◆ GOAL ◆
Repeat the records below word for word, leaving out the pictures.

───── MATERIALS PROVIDED ─────

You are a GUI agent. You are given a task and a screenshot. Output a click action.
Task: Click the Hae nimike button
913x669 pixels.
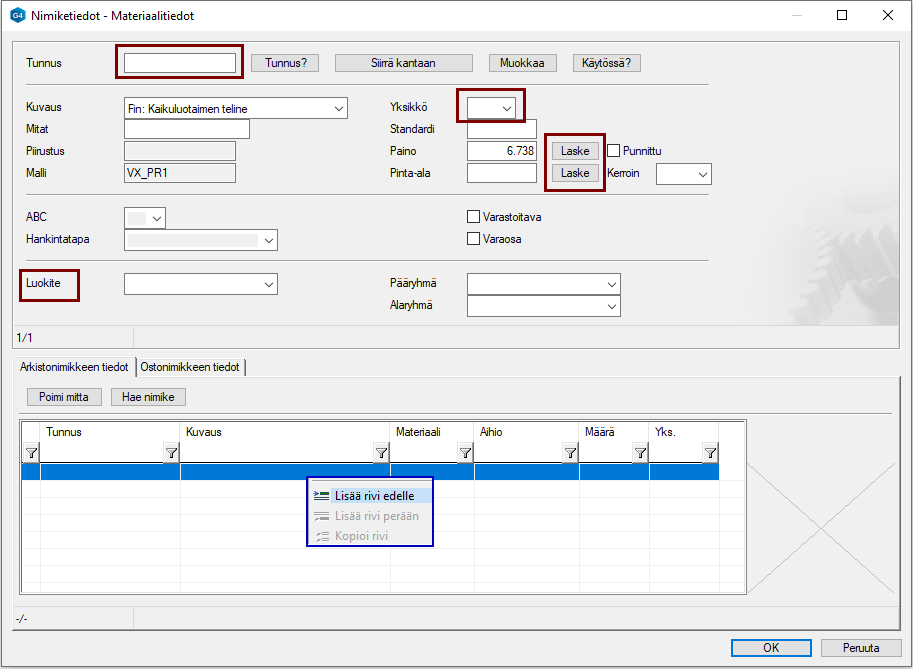tap(148, 397)
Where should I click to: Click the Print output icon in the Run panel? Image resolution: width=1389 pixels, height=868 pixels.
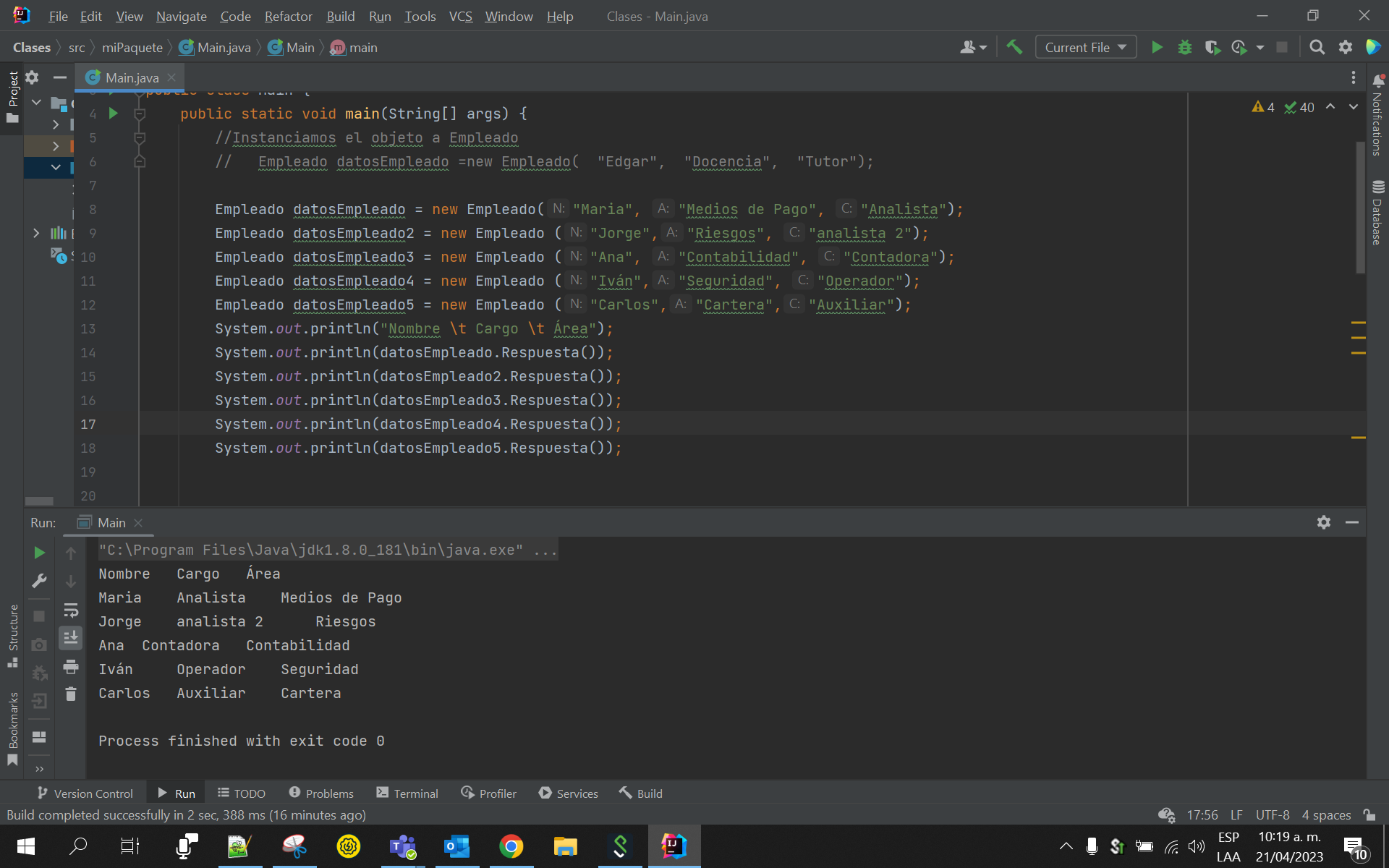coord(71,667)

─────

◆ EXERCISE SOLUTION ◆
You are a GUI agent. You are given a task and a screenshot. Output a click action.
Task: Click the Hae nimike button
913x669 pixels.
tap(148, 397)
Where should I click to: Click the Print output icon in the Run panel? Image resolution: width=1389 pixels, height=868 pixels.
coord(71,667)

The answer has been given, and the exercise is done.